子供の時、夏になるとお化けごっこをして遊んだ。スイカの殻に穴を開けてお面を作り、毛布を上から被せたお化け装束で人を驚かせたものだ。子供のやることだからご愛敬であり、大人は驚いたふりをするだけであったが、根が単純だからお化けを演じている自分の方が本気で怖くなってしまう。想像力を肥大させてお化けは実在すると信じて暗闇を恐れおののいた。馬鹿な子供である。

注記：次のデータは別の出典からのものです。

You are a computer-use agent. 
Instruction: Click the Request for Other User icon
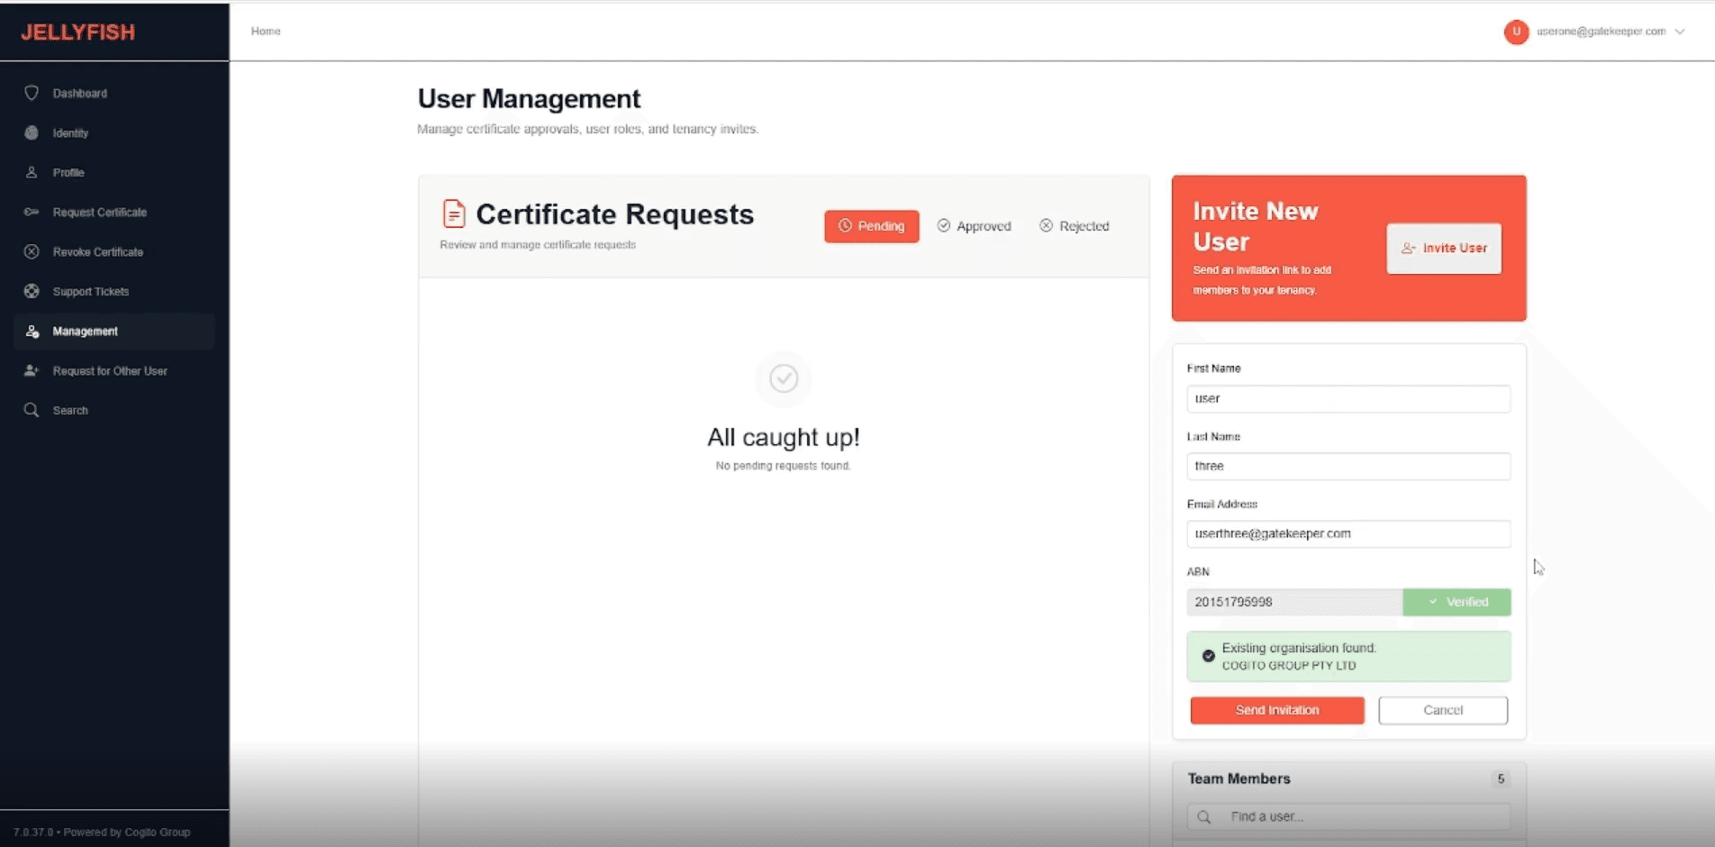click(x=32, y=370)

特に怖かったのは二階に上る階段であった。一番小さい子供だったから夜寝るのも一番最初であり、一人で二階に寝に行くのであるが、これが怖くて怖くてしようがなかった。階段には電灯があるのだが、スウィッチが下についている。二階では電灯を消せないので、一階で消してから階段を上ると言うなんとも非合理的な仕組みだった。途中に丸窓があって障子が入っているのだが、月明かりなどがそこから差し込んでぼうっと薄明るい。その丸窓を上に眺めながら階段を上がるのだがこれが怖かった。以来、お化けとは二階の暗いところにおって、まあるい頭をしてマントを被り、人を上から襲う、二階は怖いという確信に近い思いこみをもつようになった。中学生ぐらいになっても一人で二階に上がるのを嫌がったくらいである。要は弱虫ですね。

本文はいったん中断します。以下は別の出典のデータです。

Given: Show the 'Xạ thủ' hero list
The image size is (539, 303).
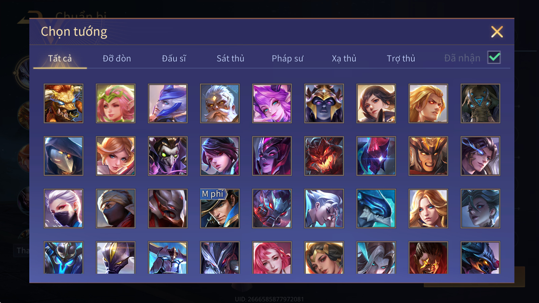Looking at the screenshot, I should click(x=344, y=59).
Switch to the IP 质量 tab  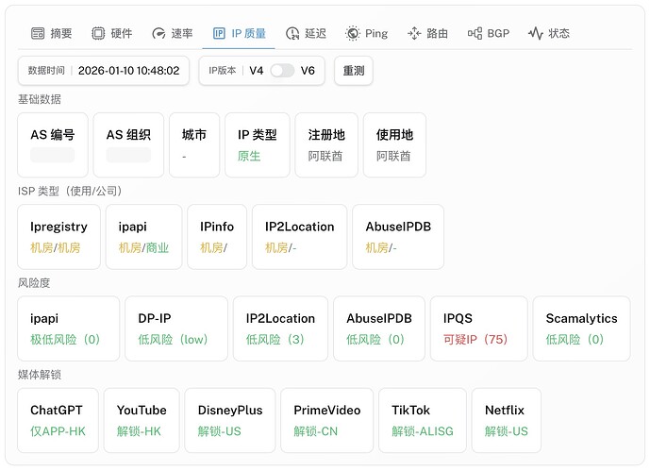240,33
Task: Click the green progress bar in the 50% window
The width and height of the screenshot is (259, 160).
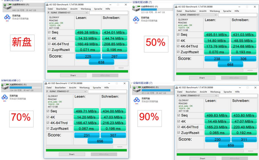Action: 217,74
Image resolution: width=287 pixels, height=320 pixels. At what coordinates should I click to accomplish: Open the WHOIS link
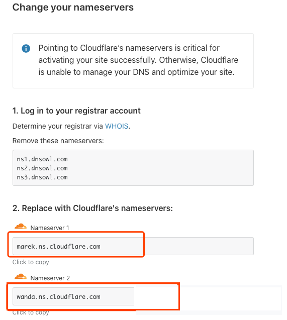(117, 126)
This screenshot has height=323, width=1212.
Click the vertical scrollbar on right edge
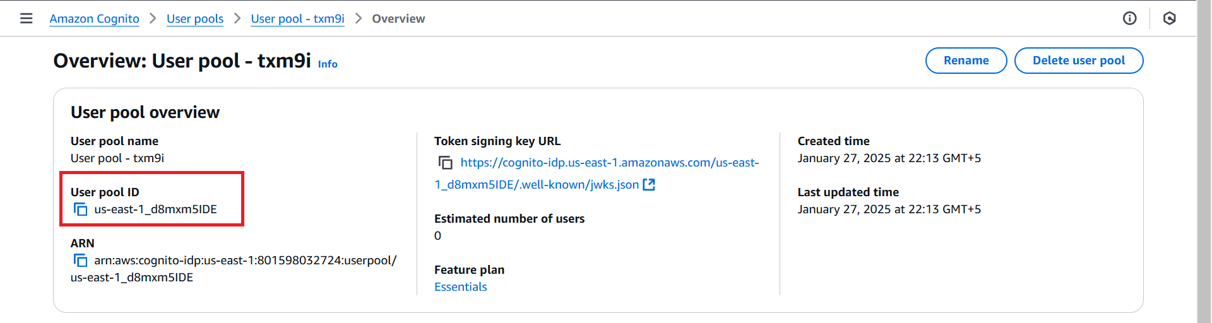(x=1204, y=162)
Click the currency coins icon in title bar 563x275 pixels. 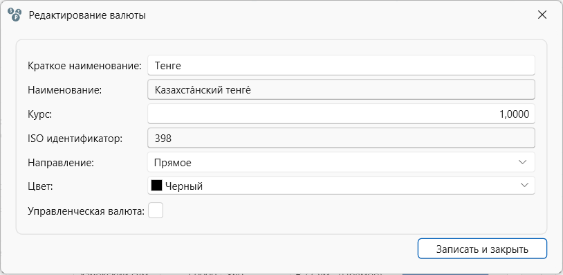click(x=15, y=15)
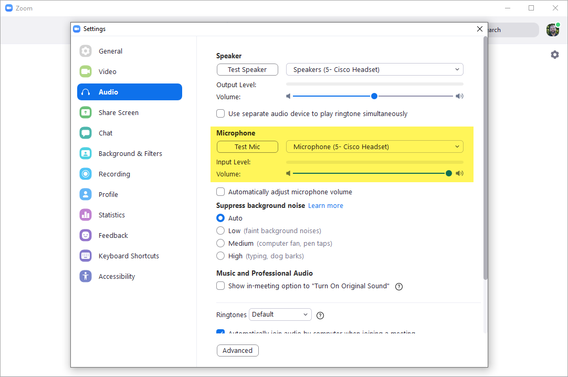Switch to the General settings tab
This screenshot has height=377, width=568.
(x=111, y=51)
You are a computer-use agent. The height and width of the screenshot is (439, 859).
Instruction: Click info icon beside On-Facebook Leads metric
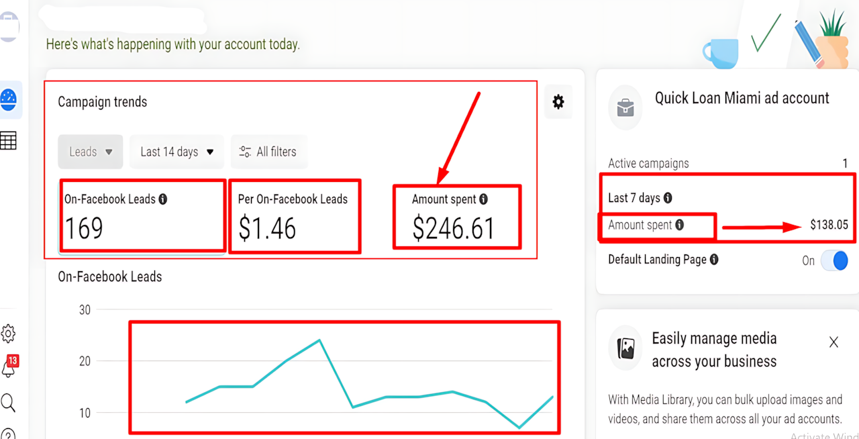point(163,199)
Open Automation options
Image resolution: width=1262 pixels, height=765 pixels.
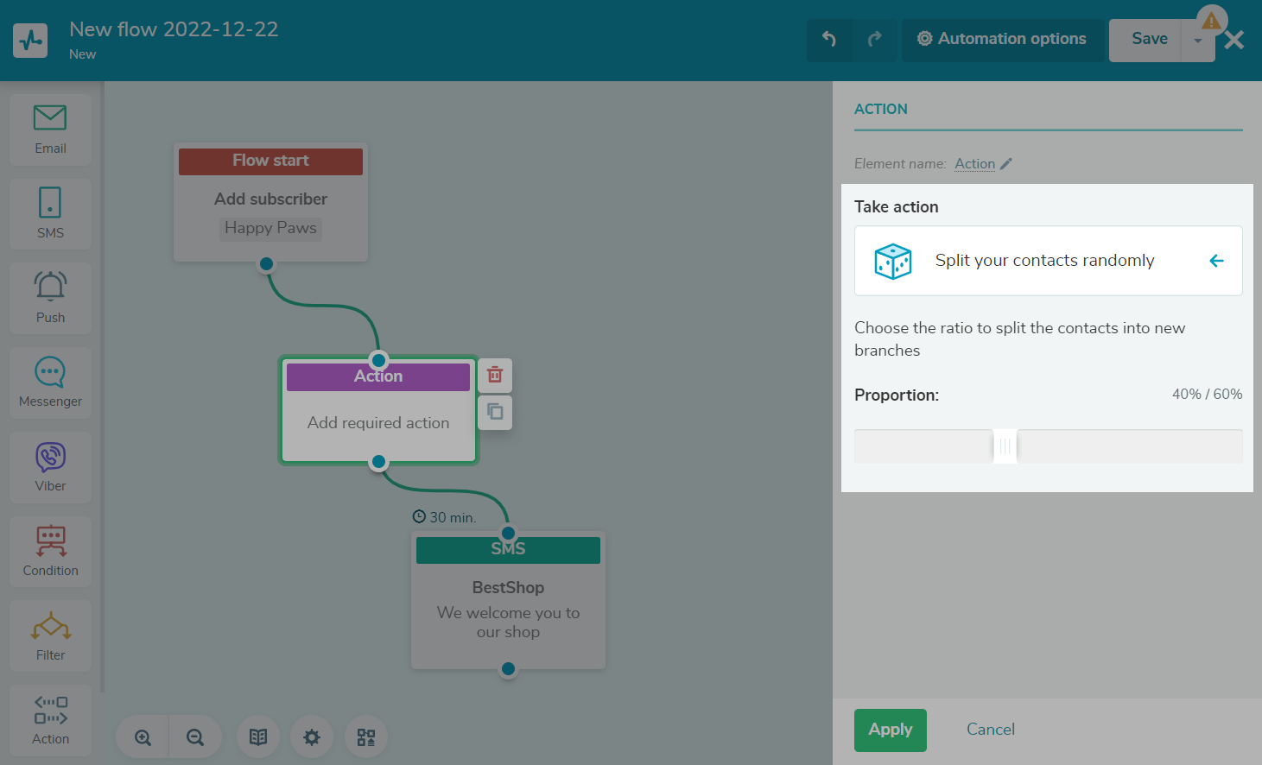(x=1002, y=40)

さすがに大人になってからはそういうことはなくなったが、40年たって、1995年1月16日の夜、久しぶりに帰った実家で寝たが、二階に上がる時、ふと小さい時のお化けを思い出した。「黒いお化けが上から被さってくる」イメージである。いやな予感がしたが、そのまま二階に上り寝てしまった。

翌朝早朝5時46分、突然大音響と共に窓からさす星明かりの中で、黒い物体が頭の上に覆う被さってきた。一瞬にしてこれがあの子供の時夢にまで見たお化けの正体だとわかった。阪神大震災で、寝ていた上にタンスが倒れ、その上に屋根が落ちてきたのである。まったく身動きとれなくなった。普通は一階が壊れるものだが、二階だけが崩壊した。子供の頃の二階にはお化けが出るとの確信と予感は、40年後にたしかに実現したのである。二階は怖いという子供の頃の直感はやはり正しかったのだ。

だから「いやな予感」とか「何か気が進まない」という直感はやはり正しいことが多いのである。あまり軽視しては駄目なのであるというお話し。

ちょっと怖かったですか? 散人は怠け者だからよくこんな話を持ち出しては、やらなければいけない仕事を「気が進まない」と言って怠けてきました。でもやはり「妙な予感」というのは当たるもんなのです。

ともあれ阪神大震災のあと実家は取り壊されてしまったので、今日はお盆ですが散人には帰るべき実家もなく余丁町で過ごしています。東京は夏だというのに朝から冷たい雨。とてもお化けの出る雰囲気ではありません。ゆっくり寝られそうです。